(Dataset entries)
........
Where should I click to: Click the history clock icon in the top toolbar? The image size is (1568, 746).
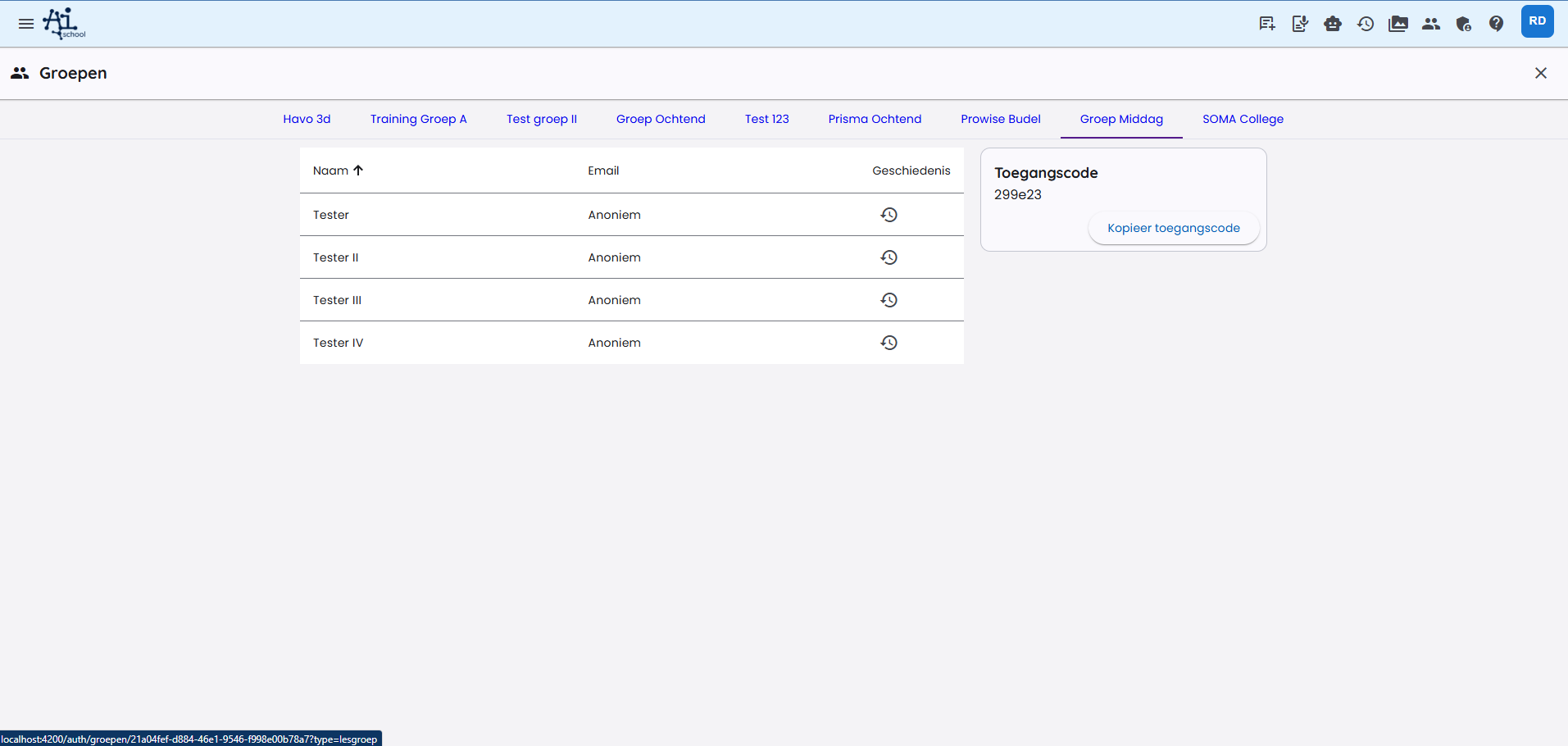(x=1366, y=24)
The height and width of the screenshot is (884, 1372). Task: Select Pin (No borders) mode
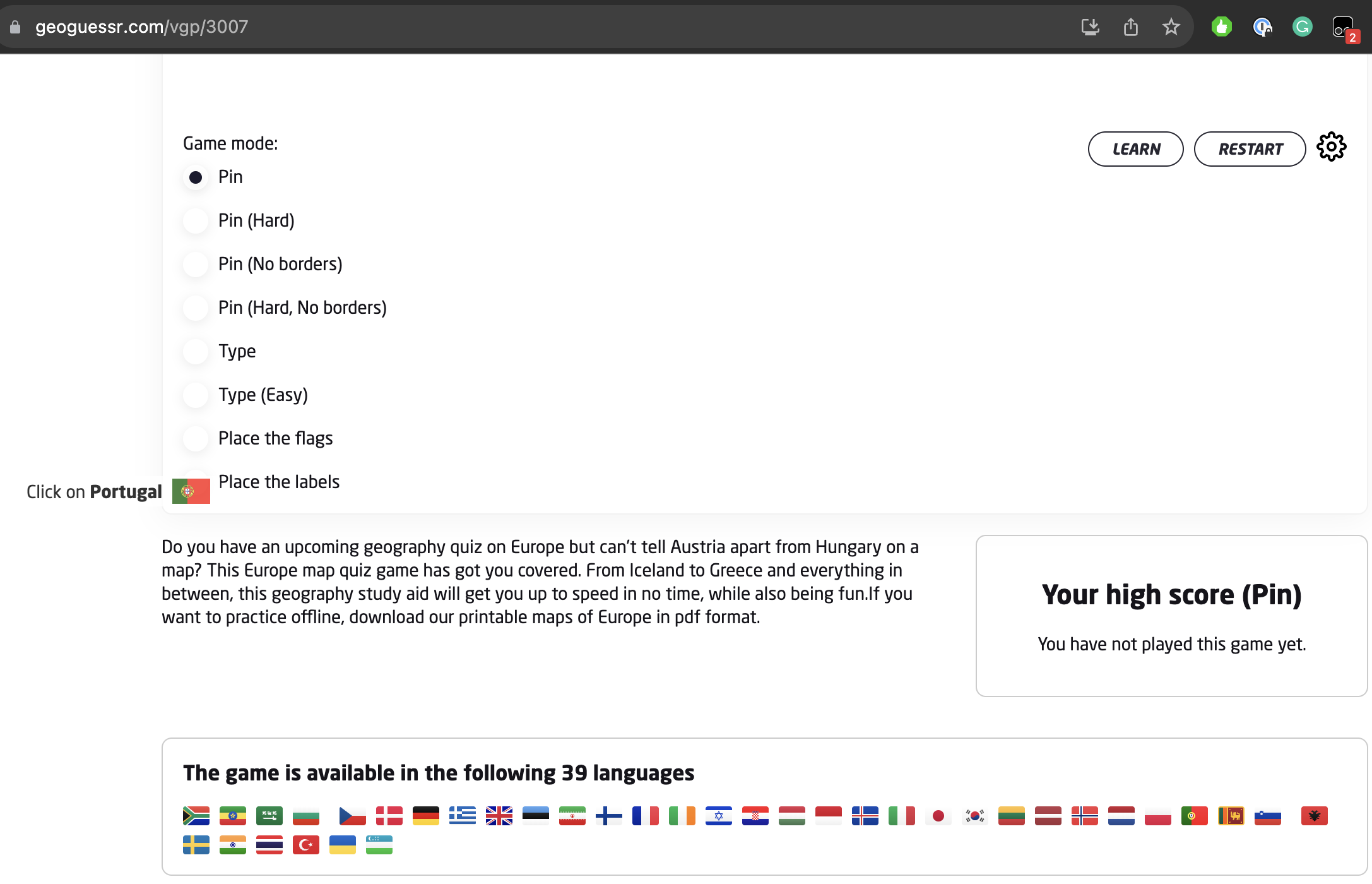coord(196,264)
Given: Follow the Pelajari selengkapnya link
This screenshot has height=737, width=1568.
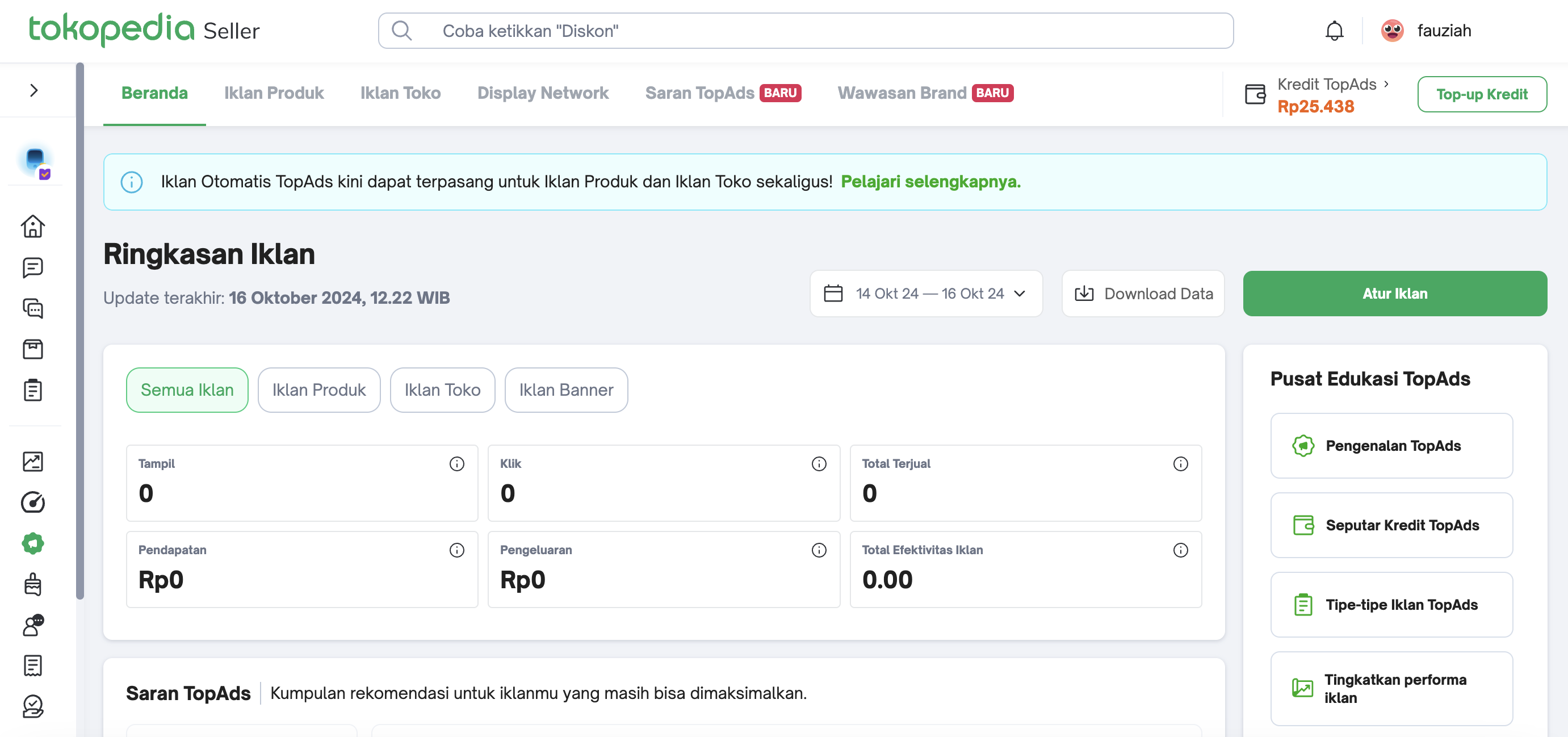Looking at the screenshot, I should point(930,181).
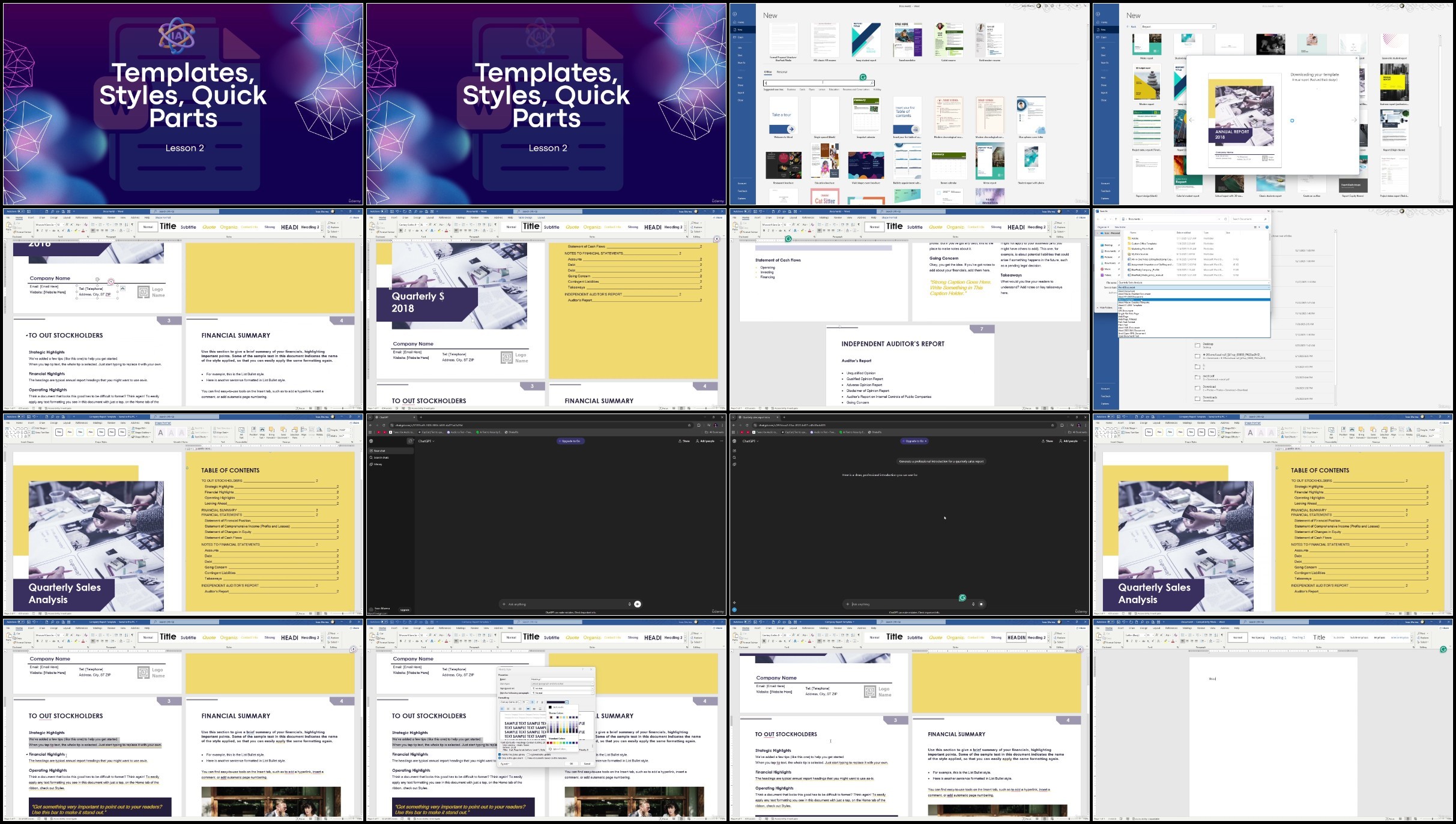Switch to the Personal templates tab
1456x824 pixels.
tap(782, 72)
........
▸ Task requirements
Pictures stay out; reproduce exactly the lines from the one containing "Given: Follow the Pelajari selengkapnya link" through the end of the data.

▸ Solution to the problem
Given: Follow the Pelajari selengkapnya link
This screenshot has height=737, width=1568.
Looking at the screenshot, I should point(930,181).
Switch to the Personal templates tab
1456x824 pixels.
tap(782, 72)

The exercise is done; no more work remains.